США могут объявить о выпуске «Нового доллара Соединенных Штатов», равного 10 прежним долларам. Новый доллар может быть конвертируем в золото по цене в 1000 новых долларов за унцию – что равняется $10 000 за унцию по старой долларовой системе. Это будет представлять собой 85‑процентную девальвацию доллара, оцененную в сопоставлении с рыночной ценой по состоянию на апрель 2011 года, и будет слегка больше, чем 70‑процентная девальвация от золота, разработанная Рузвельтом в 1933 году, но с аналогичным порядком величины. Это составит чуть меньше 95‑процентной девальвации, оцененной золотом, которая имела место при Никсоне, Форде и Картере в 1971–1980 годах.
Вследствие поддержки золотом Новый Доллар Соединенных Штатов будет единственной желательной валютой в мире – окончательный победитель в валютных войнах. Федрезерву будет отдано распоряжение проводить операции на открытом рынке, чтобы поддерживать новую цену золота, под гибким золотовалютным стандартом, как было описано выше. Налог на сверхприбыль в 90 % будет введен на все частные доходы от поднимающейся ревальвации золота. Соединенные Штаты затем пообещают щедрые льготные займы и гранты Европе и Китаю, чтобы обеспечить ликвидность для облегчения мировой торговли – почти так же, как это было сделано при осуществлении плана Маршалла. Постепенно тем сторонам, чье золото было конфисковано, преимущественно европейским странам, будет позволено выкупить их золото по новой, более высокой цене. Не возникает сомнения, что они предпочтут хранить его в Европе в будущем.
Уверенность будет постепенно восстановлена, рынки откроются вновь, появятся новые цены на товары и услуги, и жизнь продолжится с Новым Королем-Долларом в центре финансовой вселенной.
Или же нет.
Сценарий хаоса, который быстро следует за подъемом нового, поддерживаемого золотом, доллара, возникшего подобно фениксу из пепла, – всего лишь один возможный исход. Другие возможные сценарии будут включать непреклонный финансовый крах, за которым последует масштабный развал гражданского порядка, а в конечном итоге – крах материальной инфраструктуры. Эти сценарии знакомы нам из известных фильмов и романов, таких, как роман Кормака Маккарти «Дорога». Разные истории, включающие в себя предания о выживании после Апокалипсиса, рассматривают обычно Апокалипсис как следствие разрушения, причиненного вооруженными конфликтами, природными катастрофами и враждебными нашествиями инопланетян. В принципе, разрушение богатств, сбережений, доверительной собственности и уверенности как последствия валютных войн и падения доллара могут быть не менее разрушительными, чем враждебное нашествие инопланетян. Чистый капитал персоны будет состоять из тех вещей, которые она сможет унести на своей спине.

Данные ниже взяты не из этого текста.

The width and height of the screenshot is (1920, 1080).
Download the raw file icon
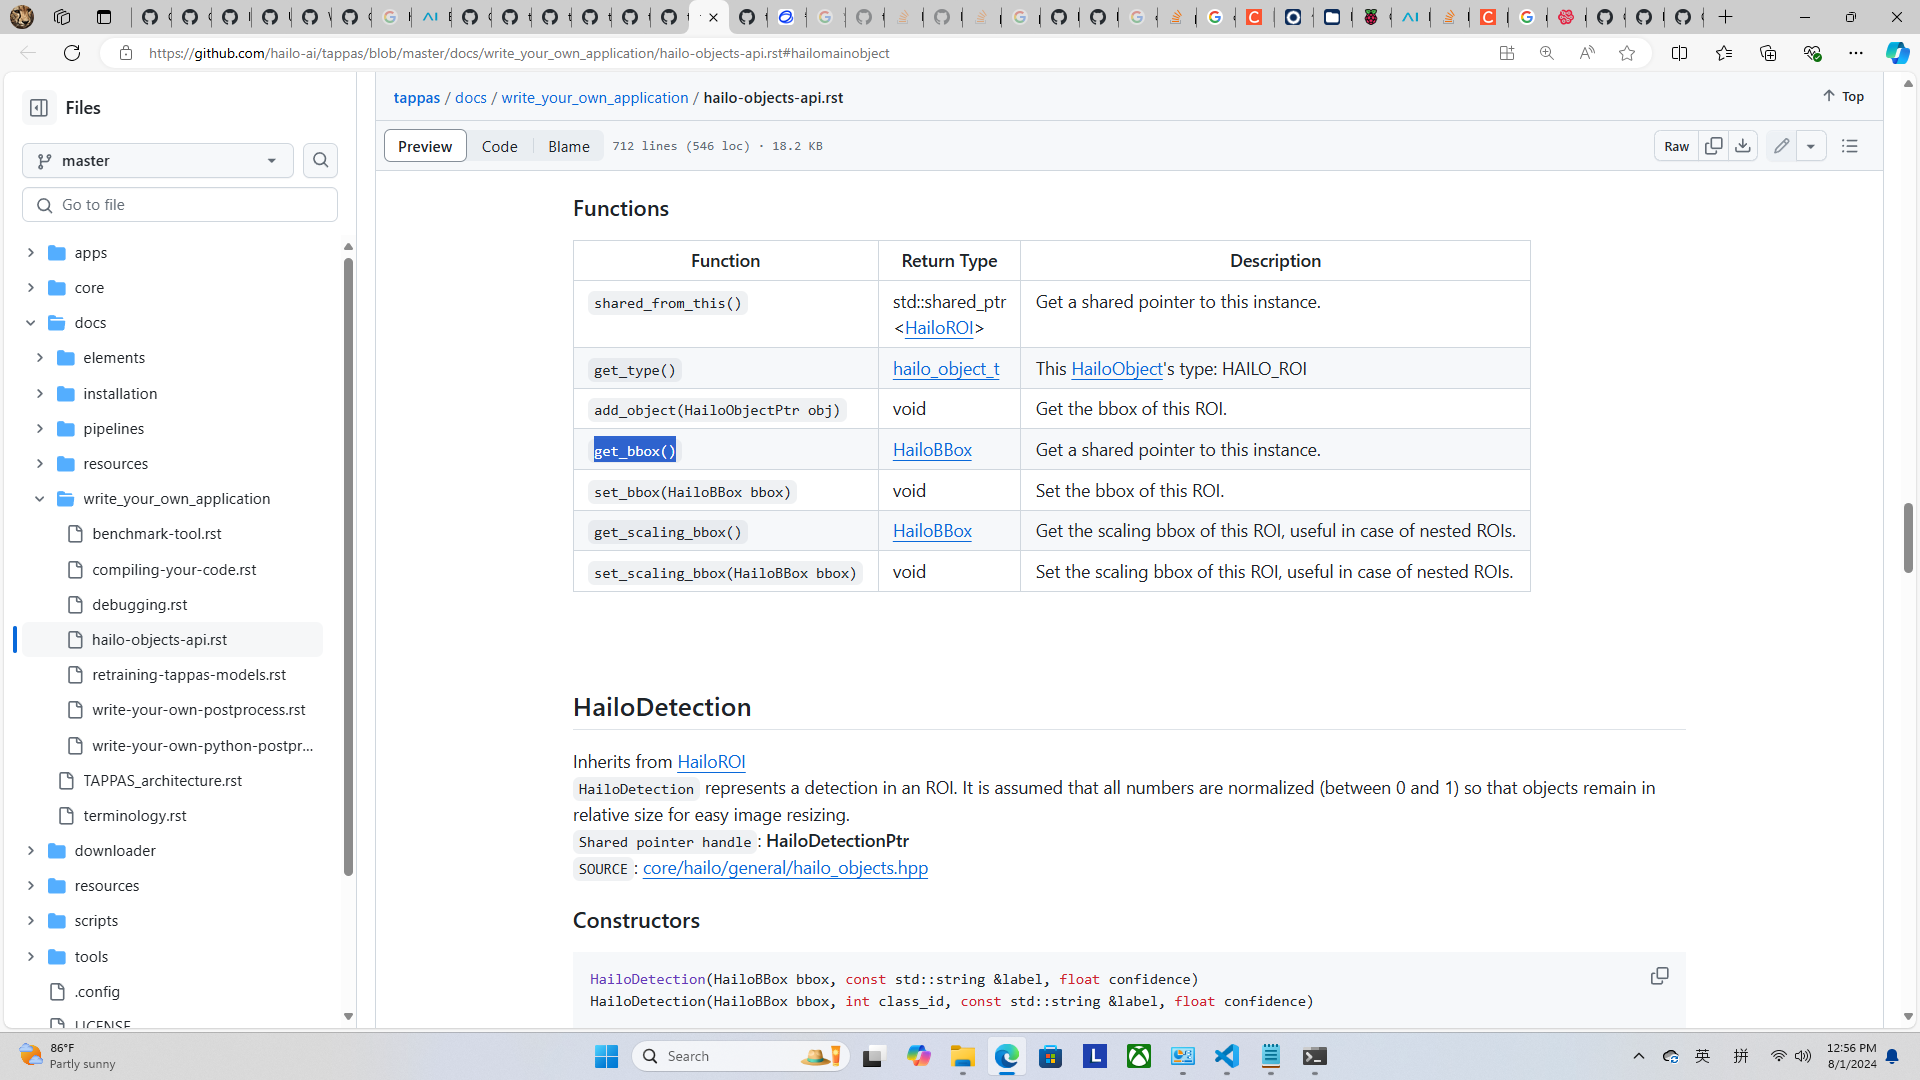1743,146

Еще одной из возможных реакций на обвал доллара будет вмешательство правительства куда более крайнего и принудительного типа, чем акты исполнительной власти, допускаемые Законом о чрезвычайном экономическом положении, как было описано выше. Подобное принуждение, вероятнее всего, возникнет в Азии или России и может включать в себя оптовую национализацию акционерного капитала и интеллектуальной собственности, закрытые границы и перенаправление производительности в сторону внутренних нужд, а не экспорта. Мир отступит в ряд полуизоляционистских зон, и мировая торговля рухнет. Результат будет прямо противоположен глобализации. Это будет представлять собой «Китайский консенсус» без свободной езды – ездить, правда, уже будет некому.